Rain, rain go away, come again another day!

We have five more days before we close out this month and we have broken another couple of weather records – this time it was for rainfall.

Yesterday, at Metro Airport, (which is where weather statistics are measured for our city), we received 2.51 inches of rain, which shattered the old record of 1.40 inches on this day back in 1986.  On September 20th , we also had a record rainfall of 1.53 inches in one day.  Maybe building an ark is a good idea!

Is it time for me to embrace rainy days and not whine about ‘em?

I wouldn’t be bemoaning these rainy days, if I wasn’t chasing after this walking goal.  A total of 6.4 inches of rain in September already is making it mighty tough to get it done.  I am mindful that many of you have asked why I can’t just walk in the rain?   I’ve held steadfast, saying that over three decades of taking the bus to work, many times in extremely ugly weather, makes me less inclined to go traipsing around in the rain, a blizzard, or even extreme heat, if I don’t have to.

As to the rain, obviously I’m not made of sugar, and I’ll likely come around eventually and get into that mindset of enjoying a walk in the rain.  There are a few walkers at Council Point Park who walk rain or shine.  In fact, the weather forecast was for light rain yesterday morning.  It was warm out; I said to myself “just go out, it’s not like a cold rain, with leaves and wind whipping about.”  So, in anticipation of this nice walk in the rain, I got out the golf umbrella, a light raincoat and I even practiced the notes of the musical scale, just in case I was inspired to sing while I was out there with the rain twinkling down.  Did I sound like Julie Andrews singing Do Re Mi Fa Sol La Ti Do?  No, not really, but I can still belt out that song I learned in grade school and remember from “The Sound of Music” …  can you?
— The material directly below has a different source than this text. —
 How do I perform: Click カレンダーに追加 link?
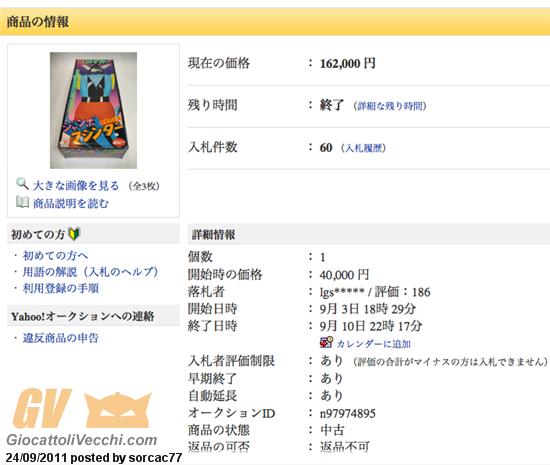[374, 344]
Unfortunately, by the time it was light enough to head out, a torrential rain was pounding on the patio roof, accompanied by some thunder boomers, so I just stayed inside.  That rain continued through around mid-day.  I’m not talking about the occasional spit or light drizzle – this was a driving rain, coursing through the gutters.  Thankfully the leaves were not clogging up the sewer grates as the streets would have been flooded.

Angst.

Stewing over the rain was not the only thing on my mind.  Soon thereafter, it was the fear of impending tornadic activity.  Just like turning on a light switch, our coolish weather had returned to hot and muggy temps and very high dew points again Tuesday morning, spawning a flurry of warnings about possible severe weather, depending on how hot the temps were by late afternoon.  Mother Nature decided to play dirty with the Downriver area of Southeast Michigan.  There were increased severe storm warnings as the afternoon progressed, while meteorologists hovered over their charts and models, putting their heads together to predict if the warm and unstable atmosphere would be ripe for a tornado, and, if so … when.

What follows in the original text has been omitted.